Step 2: Divide M into two 8-bits integer array M1 and M2 according to a partition bit array P found in Intelligent Partitioning process.
Step 3: Split W into two portions W1 and W2.
Step 4: Pass M1 and W1, M2 and W2 in two rounds to the generalized integer transform based data hiding process that has been adjusted to handle one dimensional (1D) digital signal, by dividing the input signal into segments instead of blocks for processing. In the case of the data hiding process of M2, after normal data hiding procedure, P is stored by LSB replacement of first few samples, original LSBs are recorded before replacement.
Step 5: Marked signal arrays M1′ and M2′ of 8-bits integer got from data hiding processes are combined according to the way how M is partitioned to give out the watermarked 16-bit integer waveform M′.

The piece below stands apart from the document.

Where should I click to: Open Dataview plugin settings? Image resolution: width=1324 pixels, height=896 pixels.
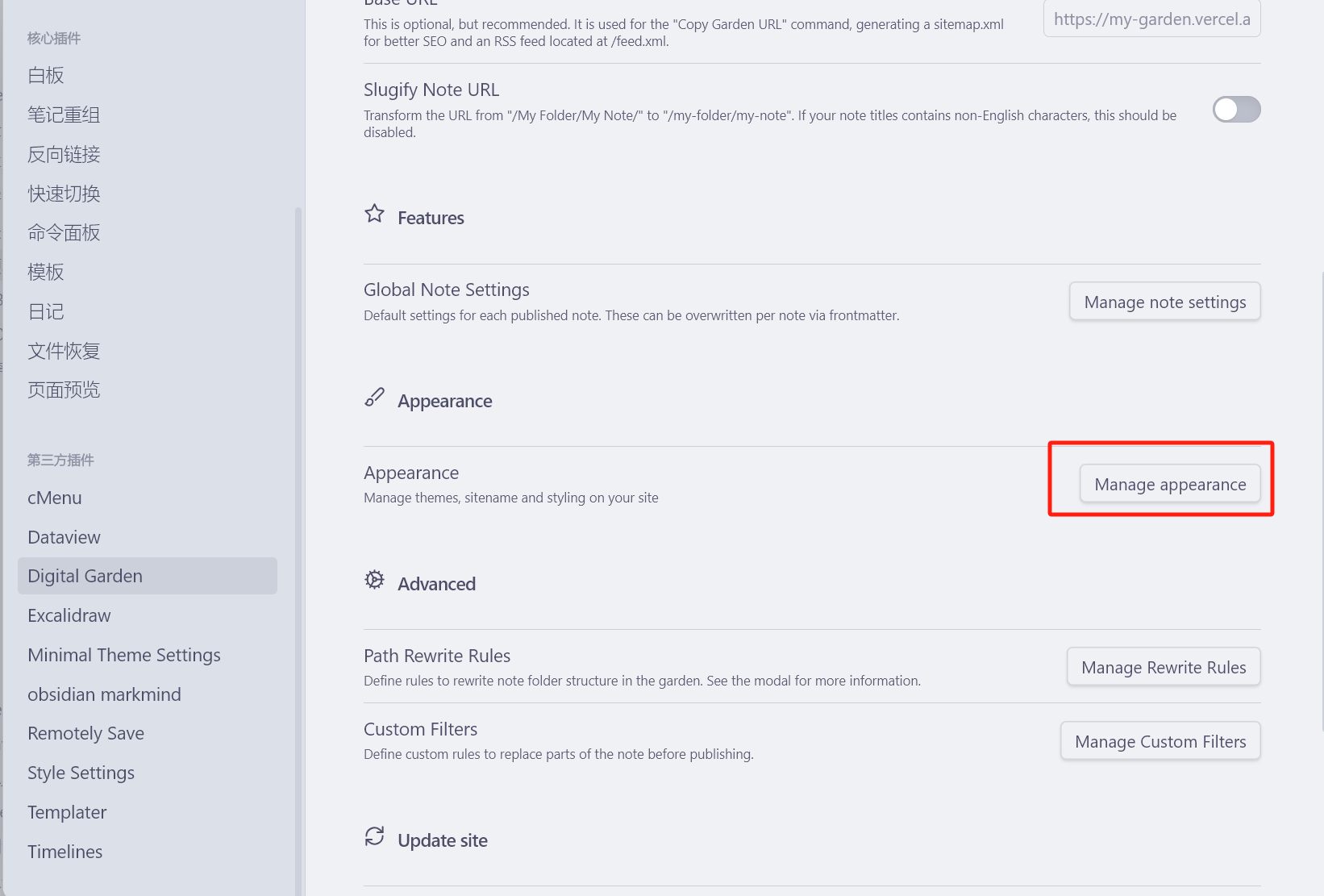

Step 6: With the information Fs, convert M′ back to audio format to give out I′.
Extraction Procedure.
In order to customize the extraction procedure of the reversible image watermarking algorithm based on for the audio, the extraction algorithm is modified to divide the input into segments instead of blocks just like in the embedding procedure, so that one dimensional input can be handled. Moreover, the number of bits per sample is different between the 8-bit image and the 16-bit audio which also happened in the embedding process, in the embedding procedure, the problem is solved by partitioning the waveform into two portions and data hiding process is done two times, due to this reason, to restore the whole waveform, the image extraction algorithm needs to be employed twice to restore the two portions partitioned in the embedding procedure.

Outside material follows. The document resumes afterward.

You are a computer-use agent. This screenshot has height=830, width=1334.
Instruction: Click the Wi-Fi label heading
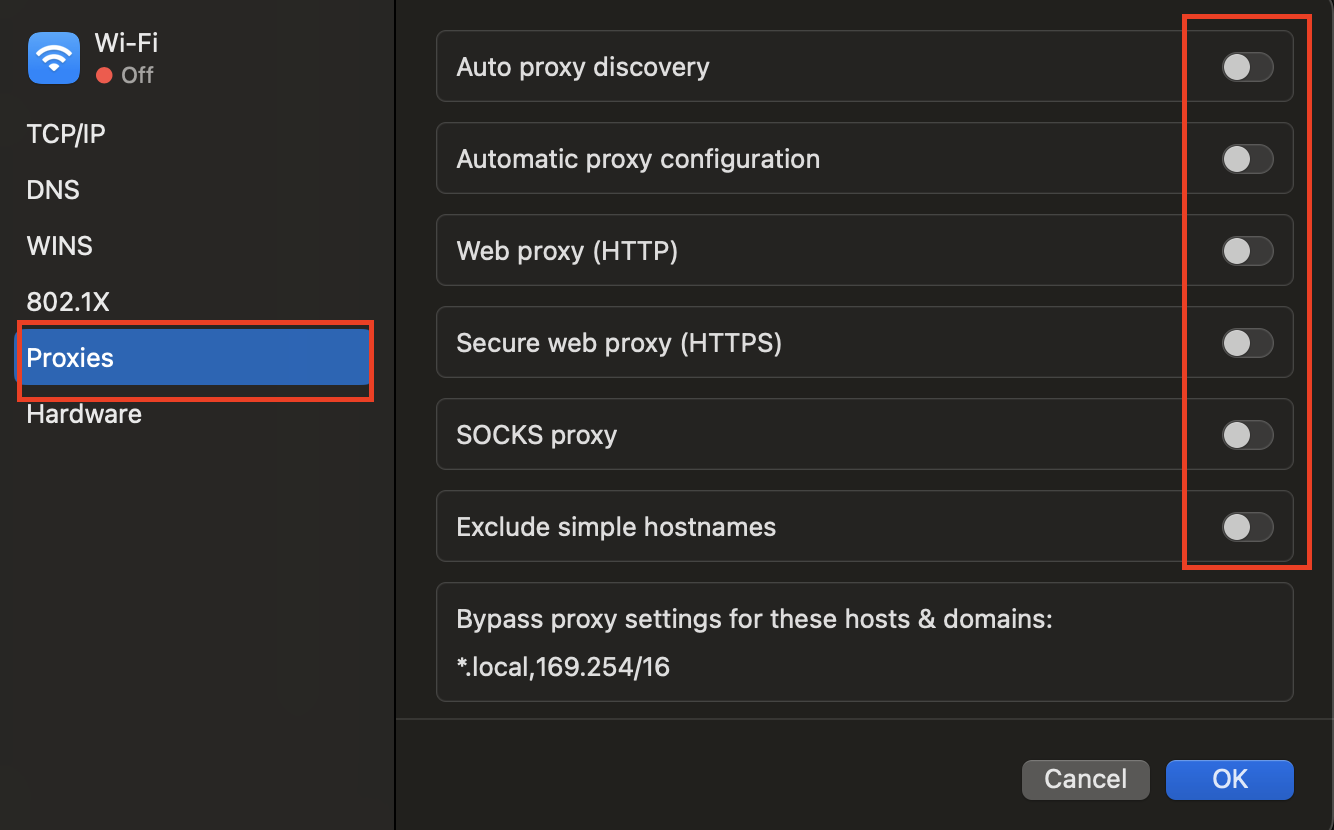coord(126,43)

In FIG. 8, the flowchart of the extraction procedure is presented for general introduction. In order to get the waveform for extraction, the audio I′ is first decomposed into 16-bit waveform array M′ and sample rate Fs (block 801), from the watermarked array M′, the partition bit array P is first extracted, so that partitioning of the watermarked array M′ can be proceeded, the bit array P is extracted simply by reading the first 16 LSBs of the watermarked array M′ (block 802). With the bit array P, the watermarked array M′ is divided into two portions M1′ and M2′, when bit ‘0’ appears in the bit array P, indicates that the corresponding bit array in the watermarked array M′ belongs to the marked array M1′, and with bit ‘1’, indicates that the corresponding bit array belongs to the marked array M2′, the sequences of the bigits in the marked arrays M1′ and M2′ follows the order in the watermarked array M′, a bigit that comes before the other in the watermarked array M′ will keeps that order in the marked arrays M1′ or M2′ (block 803).
This partitioning process is shown in FIG. 9 for illustrating the block 803 of FIG. 8 specifically. Referring to FIGS. 8 and 9, The marked arrays M1′ and M2′ produced are then passed to their respective decoding processes that are based on the image extraction algorithm, which has been modified for one-dimensional input for restoration, the decoding process for the marked array M2′ is a little different, as the marked array M2′ consists of the LSBs of the watermarked array M′ where part of the LSBs have been replaced in recording the bit array P, thus the first 16 LSBs of the marked array M2′ that have been used to record the bit array P need to be restored first, so that restoration of other parts can start. The way to restore that 16 LSBs is to extract the first 16 bits from the embeddable or changeable segments in reverse order starting from the last segment of the marked array M2′, in the same way as extraction of the location map, and the restoration of these segments is also similar to that of the location map. Followed by, that 16 bits extracted are used to replace the first 16 LSBs, to restore it to the state before they are being replaced by the bit array P, so that extraction of the watermark and restoration can continue.
The watermarks extracted from the decoding process of the arrays M1′ and M2′ are combined together to give out the final watermark W, with the watermark W2 being attached to the end of the watermark W1, the watermark W is composed, where the watermark W1 is the watermark extracted from the array M1′ (block 804), and the watermark W2 is extracted from the array M2′ (block 805). The reason that they are combined in this way is because the watermark W is divided into two portions in the embedding procedure, and with the front portion W1 being embedded into the array M1 and the last portion W2 being embedded into the array M2 (block 806). The other products of the decoding processes, the restored partitions, M1 and M2, need to be recombined in order to give out the restored waveform, the way to recombine them is to utilize the partition bit array P, and combine them in the same way as they are partitioned, just like in the embedding procedure. With the bit array P, the waveform array M is constructed according to the following rule, if ‘1’ appears, one bit array is taken from the array M2, else one bit array is taken from the array M1, until the whole waveform M is built, the bit array taken from the arrays M1 and M2 is in sequence (block 807). Finally, output the waveform in audio format by joining the information, sample rate Fs, together with the restored waveform M to give out the restored audio I (block 808).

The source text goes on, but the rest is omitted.